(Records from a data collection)
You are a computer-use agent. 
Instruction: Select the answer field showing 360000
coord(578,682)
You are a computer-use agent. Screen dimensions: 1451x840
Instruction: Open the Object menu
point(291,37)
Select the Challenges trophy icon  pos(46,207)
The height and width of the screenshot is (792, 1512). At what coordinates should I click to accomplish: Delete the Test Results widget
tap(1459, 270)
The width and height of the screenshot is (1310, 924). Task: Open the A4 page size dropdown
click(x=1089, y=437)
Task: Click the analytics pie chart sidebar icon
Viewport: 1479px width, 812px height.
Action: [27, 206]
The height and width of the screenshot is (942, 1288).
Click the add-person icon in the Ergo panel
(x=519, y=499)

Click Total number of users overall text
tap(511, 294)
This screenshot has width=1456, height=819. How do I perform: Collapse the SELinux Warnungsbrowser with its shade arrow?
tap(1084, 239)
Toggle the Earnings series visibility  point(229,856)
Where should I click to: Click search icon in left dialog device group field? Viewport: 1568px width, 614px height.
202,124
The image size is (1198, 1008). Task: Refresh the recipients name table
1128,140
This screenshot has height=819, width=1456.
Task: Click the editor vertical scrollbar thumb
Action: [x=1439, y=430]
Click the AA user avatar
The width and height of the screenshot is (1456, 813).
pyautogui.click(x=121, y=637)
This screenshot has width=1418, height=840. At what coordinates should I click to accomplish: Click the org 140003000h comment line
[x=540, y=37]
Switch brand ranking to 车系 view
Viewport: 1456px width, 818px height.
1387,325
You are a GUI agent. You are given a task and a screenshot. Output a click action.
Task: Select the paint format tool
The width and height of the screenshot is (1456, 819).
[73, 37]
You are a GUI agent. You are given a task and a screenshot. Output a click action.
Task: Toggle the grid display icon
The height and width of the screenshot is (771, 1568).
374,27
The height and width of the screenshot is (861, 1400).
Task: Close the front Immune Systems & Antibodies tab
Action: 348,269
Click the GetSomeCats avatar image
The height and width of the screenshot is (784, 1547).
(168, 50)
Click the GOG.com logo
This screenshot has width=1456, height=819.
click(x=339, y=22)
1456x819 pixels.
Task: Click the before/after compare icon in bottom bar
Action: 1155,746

- [TASK TO COMPLETE] Could the data above be returned exactly as it stands?

- [ANSWER SPACE]
You are a computer-use agent. 
Instruction: Select the answer field showing 360000
coord(578,682)
You are a computer-use agent. Screen dimensions: 1451x840
Instruction: Open the Object menu
point(291,37)
Select the Challenges trophy icon  pos(46,207)
The height and width of the screenshot is (792, 1512). At what coordinates should I click to accomplish: Delete the Test Results widget
tap(1459, 270)
The width and height of the screenshot is (1310, 924). Task: Open the A4 page size dropdown
click(x=1089, y=437)
Task: Click the analytics pie chart sidebar icon
Viewport: 1479px width, 812px height.
Action: [27, 206]
The height and width of the screenshot is (942, 1288).
Click the add-person icon in the Ergo panel
(x=519, y=499)

Click Total number of users overall text
tap(511, 294)
This screenshot has width=1456, height=819. How do I perform: Collapse the SELinux Warnungsbrowser with its shade arrow?
tap(1084, 239)
Toggle the Earnings series visibility  point(229,856)
Where should I click to: Click search icon in left dialog device group field? Viewport: 1568px width, 614px height.
202,124
The image size is (1198, 1008). Task: Refresh the recipients name table
1128,140
This screenshot has height=819, width=1456.
Task: Click the editor vertical scrollbar thumb
Action: [x=1439, y=430]
Click the AA user avatar
The width and height of the screenshot is (1456, 813).
pyautogui.click(x=121, y=637)
This screenshot has width=1418, height=840. At what coordinates should I click to accomplish: Click the org 140003000h comment line
[x=540, y=37]
Switch brand ranking to 车系 view
Viewport: 1456px width, 818px height.
1387,325
You are a GUI agent. You are given a task and a screenshot. Output a click action.
Task: Select the paint format tool
The width and height of the screenshot is (1456, 819).
[73, 37]
You are a GUI agent. You are given a task and a screenshot. Output a click action.
Task: Toggle the grid display icon
The height and width of the screenshot is (771, 1568).
374,27
The height and width of the screenshot is (861, 1400).
Task: Close the front Immune Systems & Antibodies tab
Action: 348,269
Click the GetSomeCats avatar image
The height and width of the screenshot is (784, 1547).
(168, 50)
Click the GOG.com logo
This screenshot has width=1456, height=819.
click(x=339, y=22)
1456x819 pixels.
Task: Click the before/after compare icon in bottom bar
Action: 1155,746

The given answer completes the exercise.